Ultrastructural recovery of the outer limiting membrane 1 week post AAA administration. Electron micrographs of retinal sections from PBS and AAA treated wildtype mice, sacrificed at 72 h (a, b) and 1 week (c) post intravitreal injection. (a) Normal retinal structure was observed in the PBS treated retina and continuous electron dense adherens junctions were present (insert). (b) Disrupted retinal lamination was observed at 72 h post AAA administration. Mislocalized photoreceptors (black arrow heads) and vacuoles (white arrow heads) were present in the segment layer, and a lack of adherens junctions was seen (black arrows and insert). (c) Relatively normal retinal structure was observed 1 week post AAA administration. A few vacuoles remained in the segment layer (white arrow heads) and almost continuous adherens junctions were present (insert). Contrast stained. ONL, outer nuclear layer; OLM, outer limiting membrane; IS, inner segments; OS, outer segments; RPE, retinal pigment epithelium.

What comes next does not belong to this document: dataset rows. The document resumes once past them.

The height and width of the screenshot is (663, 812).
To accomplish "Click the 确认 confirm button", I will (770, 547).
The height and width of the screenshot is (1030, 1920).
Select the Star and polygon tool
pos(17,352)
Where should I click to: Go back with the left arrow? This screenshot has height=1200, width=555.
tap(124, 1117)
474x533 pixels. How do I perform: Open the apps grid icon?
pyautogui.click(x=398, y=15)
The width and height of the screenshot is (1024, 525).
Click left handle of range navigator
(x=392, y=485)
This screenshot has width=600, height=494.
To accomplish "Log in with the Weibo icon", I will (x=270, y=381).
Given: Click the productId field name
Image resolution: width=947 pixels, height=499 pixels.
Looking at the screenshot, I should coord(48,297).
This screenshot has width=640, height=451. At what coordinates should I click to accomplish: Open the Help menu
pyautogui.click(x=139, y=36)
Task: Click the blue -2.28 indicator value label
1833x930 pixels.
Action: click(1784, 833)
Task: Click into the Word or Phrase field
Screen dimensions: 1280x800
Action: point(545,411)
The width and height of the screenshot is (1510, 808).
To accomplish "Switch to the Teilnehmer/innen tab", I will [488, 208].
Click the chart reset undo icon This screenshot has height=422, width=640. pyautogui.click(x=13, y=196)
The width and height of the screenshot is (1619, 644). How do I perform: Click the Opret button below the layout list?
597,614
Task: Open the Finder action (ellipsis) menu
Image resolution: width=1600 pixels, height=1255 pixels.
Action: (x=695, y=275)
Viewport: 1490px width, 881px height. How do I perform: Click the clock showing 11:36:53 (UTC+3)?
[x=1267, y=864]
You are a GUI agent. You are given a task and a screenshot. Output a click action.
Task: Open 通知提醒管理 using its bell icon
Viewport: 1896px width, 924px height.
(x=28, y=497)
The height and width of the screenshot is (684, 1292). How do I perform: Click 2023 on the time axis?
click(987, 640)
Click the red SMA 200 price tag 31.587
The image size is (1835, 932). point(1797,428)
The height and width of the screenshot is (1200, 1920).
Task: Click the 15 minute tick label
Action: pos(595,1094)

Scale bars, 5 μm; insert scale bars, 2 μm.

Fig. 5

Integration of photoreceptor precursors into retinas with disrupted outer limiting membranes. (a) Number of integrated cells in retinas treated with PBS control or AAA, 72 h and 1 week, prior to cell transplantation (N = 9 for each timepoint, **P = 0.009 two-tailed paired t-test). (b) Normalized fold-difference in the number of integrated cells for the paired PBS versus AAA treated eyes, 72 h and 1 week prior to cell transplantation. (c,d) Confocal projection images of integrated photoreceptors (Nrl.gfp; green) in wildtype adult retinas, treated with PBS, AAA or a non-treated control, 72 h and 1 week, prior to cell transplantation. Nuclei were counterstained with Hoechst 33342 (blue). Nomarski images are also shown. INL, inner nuclear layer; ONL, outer nuclear layer. Scale bars, 10 μm.